Ainsi, le tandem français se positionne un peu partout en Afrique subsaharienne : au Cameroun, en RD Congo, ou encore au Bénin, qui vient d’obtenir de la BOAD 35 milliards de F CFA pour financer sa migration.
La bataille se joue sur les contenus
Au-delà de l’aspect technique de cette transition, c’est dans la production de contenus adaptés à la TNT que se joue la bataille. Et dans ce domaine, si les offres locales se multiplient avec l’essor d’acteurs africains comme la chaîne sud-africaine GoTV, on retrouve aussi les mêmes poids lourds internationaux. StarTimes, encore lui, a lancé au Nigeria une chaîne en haoussa, langue parlée par 60 millions de personnes. Et sur la côte est de l’Afrique, il développe avec des producteurs locaux des programmes en swahili. Le groupe chinois propose par ailleurs des abonnements aux chaînes à 3 dollars (2,70 euros) quand l’offre d’entrée de Canal+ est d’environ 7,60 euros. Mais la stratégie du groupe français, qui met en avant la qualité de son offre, semble la plus aboutie pour conquérir l’Afrique. Alors que StarTimes (5,5 millions d’abonnés) emploie des Africains qui traduisent dans diverses langues les programmes des 21 chaînes détenues en propre avant de les diffuser, Canal+, lui, développe de nouvelles chaînes. Comme A+, lancée en 2014 à Abidjan et dont la mission est de proposer des contenus adaptés au public. Par ailleurs, Canal+ s’apprête à lancer avant la fin 2015, à Pointe-Noire, au Congo, une offre TNT sous une nouvelle marque. Olivier Marcillaud explique qu’« elle sera très attractive, avec une sélection des meilleurs programmes nationaux et internationaux, autour d’une trentaine de chaînes. Ce sera un produit de grande consommation à un prix très accessible ».
Arris Group, un américain à Kinshasa
Alors que le chinois StarTimes et les français Thomson et Sagemcom jouent des coudes pour remporter le marché de la TNT en RD Congo, un autre acteur, peu connu en Afrique, est passé à deux doigts de remporter ce contrat.
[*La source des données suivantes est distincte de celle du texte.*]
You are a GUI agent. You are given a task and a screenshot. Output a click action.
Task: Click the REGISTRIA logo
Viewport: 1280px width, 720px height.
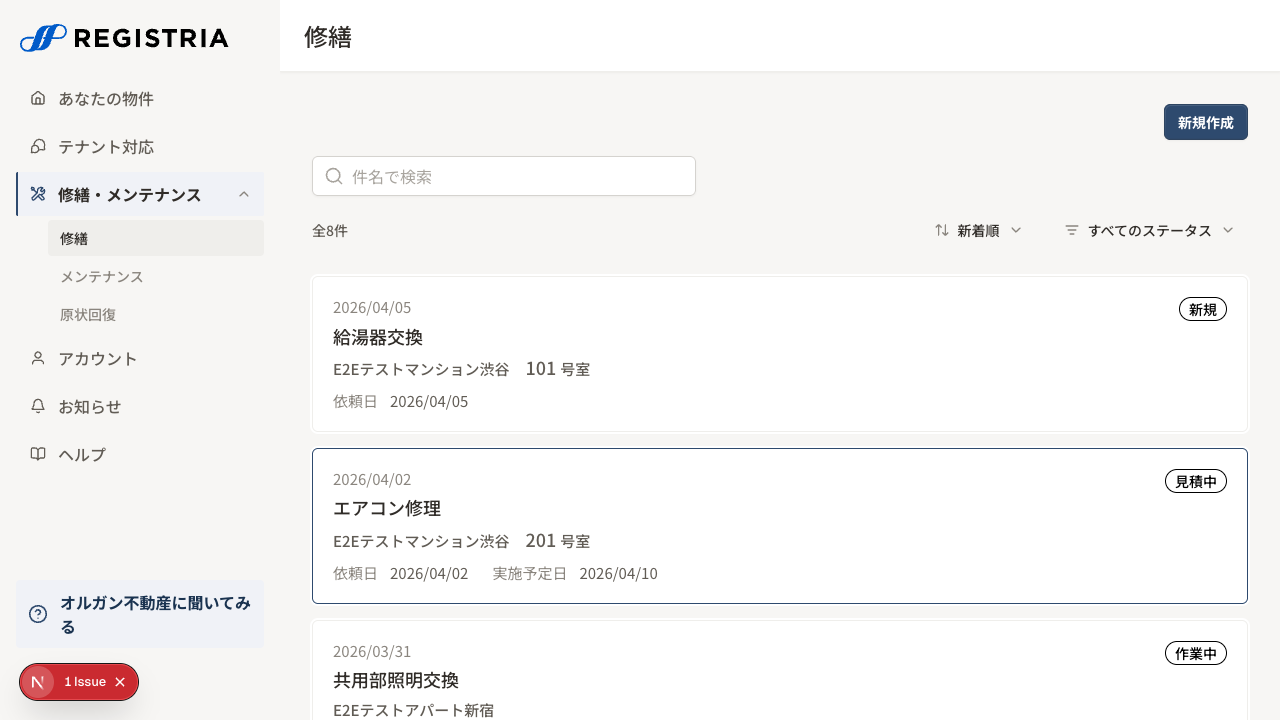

Il s’agit de l’américain Arris Group. Un projet d’appel d’offres aurait été taillé sur mesure pour ce fournisseur de technologies de diffusion (coté au Nasdaq avec 327 millions de dollars de bénéfices en 2014), avant d’être annulé au dernier moment par les autorités congolaises.
Arris Group, déjà partenaire de ZAP, fournisseur de services aux chaînes de télévision d’Afrique subsaharienne, aurait longtemps fait du lobbying pour que ce marché lui soit attribué de gré à gré.